Commitment to more abstract values increases the flexibility required if varying context conditions are to be taken into account. To give an example: when asked to judge a young mother’s desire to work fulltime without real economic need, older subjects express clear condemnation; they see it as a neglect of duty. Younger subjects, in contrast, no longer assume ascriptive female duties; they focus on the problem of good child care. On these more abstract terms several functionally equivalent solutions are possible. Similarly, older subjects tend to condemn a sexual relationship between two men as unnatural, deviant, or sick. Younger subjects instead tend to discuss it in terms of the quality of the relationship. Thus, increasingly concrete rules tying behavioral implications to specific context conditions (e.g., child care to being a mother; sexual relations to being of the opposite sex) are replaced by more abstract values (e.g., welfare of the child; quality of the relationship) that allow flexibility in realization without a betrayal of basic commitments.

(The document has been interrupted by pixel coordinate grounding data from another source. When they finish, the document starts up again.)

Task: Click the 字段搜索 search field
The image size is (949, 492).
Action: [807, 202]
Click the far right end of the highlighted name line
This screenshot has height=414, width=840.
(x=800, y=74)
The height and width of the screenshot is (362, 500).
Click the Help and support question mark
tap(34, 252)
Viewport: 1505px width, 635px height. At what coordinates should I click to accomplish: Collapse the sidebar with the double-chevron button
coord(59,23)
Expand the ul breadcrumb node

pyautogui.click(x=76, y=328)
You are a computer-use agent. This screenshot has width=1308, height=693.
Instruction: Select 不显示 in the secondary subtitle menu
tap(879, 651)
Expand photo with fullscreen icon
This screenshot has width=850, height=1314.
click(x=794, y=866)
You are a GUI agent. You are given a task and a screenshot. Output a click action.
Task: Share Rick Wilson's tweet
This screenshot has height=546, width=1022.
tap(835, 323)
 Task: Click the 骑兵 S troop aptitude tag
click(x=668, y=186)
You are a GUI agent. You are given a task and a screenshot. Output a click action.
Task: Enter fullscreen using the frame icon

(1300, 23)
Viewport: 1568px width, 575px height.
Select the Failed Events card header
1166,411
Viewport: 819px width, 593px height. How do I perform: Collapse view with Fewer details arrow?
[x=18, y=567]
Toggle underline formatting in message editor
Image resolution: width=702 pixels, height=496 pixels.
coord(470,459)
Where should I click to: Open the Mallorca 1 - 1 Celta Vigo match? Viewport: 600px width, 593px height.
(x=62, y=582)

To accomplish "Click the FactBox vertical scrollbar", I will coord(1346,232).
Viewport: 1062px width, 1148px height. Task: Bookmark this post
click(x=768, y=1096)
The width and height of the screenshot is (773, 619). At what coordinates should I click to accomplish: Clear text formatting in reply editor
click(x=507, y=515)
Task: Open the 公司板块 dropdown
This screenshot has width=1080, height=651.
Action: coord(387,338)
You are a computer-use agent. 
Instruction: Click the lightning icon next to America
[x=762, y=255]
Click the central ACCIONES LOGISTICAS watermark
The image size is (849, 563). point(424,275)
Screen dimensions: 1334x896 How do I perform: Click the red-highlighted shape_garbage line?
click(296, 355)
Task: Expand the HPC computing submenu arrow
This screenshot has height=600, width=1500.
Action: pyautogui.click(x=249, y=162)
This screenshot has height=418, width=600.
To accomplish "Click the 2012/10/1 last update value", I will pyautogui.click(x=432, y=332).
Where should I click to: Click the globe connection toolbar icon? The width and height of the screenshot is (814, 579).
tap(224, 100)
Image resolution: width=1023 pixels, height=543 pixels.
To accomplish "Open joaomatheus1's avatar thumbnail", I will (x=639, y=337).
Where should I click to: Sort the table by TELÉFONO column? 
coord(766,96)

5.2 Egosyntonic Motive Structure

Norm conformity can be motivated by various concerns: by fear of physical or institutional sanctions, social contempt (Luhmann), or pangs of conscience (Freud); by compassion (Schopenhauer); by respect for the law (Kant). In a longitudinal study on moral development it was found that children see moral behavior as being motivated not by the consequences anticipated either for the wrongdoer or for the victim (e.g., by fear of sanctions or by compassion), but by an intrinsic desire to do what is right (Nunner-Winkler 1999). The cohort comparison shows that between generations there is a change in the understanding of moral motivation indicated by changes in the emotional reactions expected to follow transgressions. Older subjects mostly refer to guilt and shame; that is, to emotions that focus on some higher internal or an external entity (e.g., the superego or a social audience); younger subjects, in contrast, are more likely to express sorrow or regret; that is, emotions that focus on the wrong committed or the harm done. Thus, norm conformity is increasingly coming to be seen not in terms of bowing to dictates authoritatively imposed on people but rather in terms of not wanting to wrong others. This change in moral motivation in the direction of a more egosyntonic structure corresponds to a change in the cognitive understanding of morality, in as much as norms are no longer seen to be set by God or church authorities, but rather as derived from rational consensus among equals.

To conclude, with modernization—i.e., with social differentiation, cultural pluralization, and rapidly changing social conditions—new mechanisms have evolved that allow us to constitute and stabilize identity. By egosyntonic commitment to generalized values individuals may develop a sense of uniqueness, and experience consistency and continuity in their life course. In this way ego identity becomes a substitute for social role identity.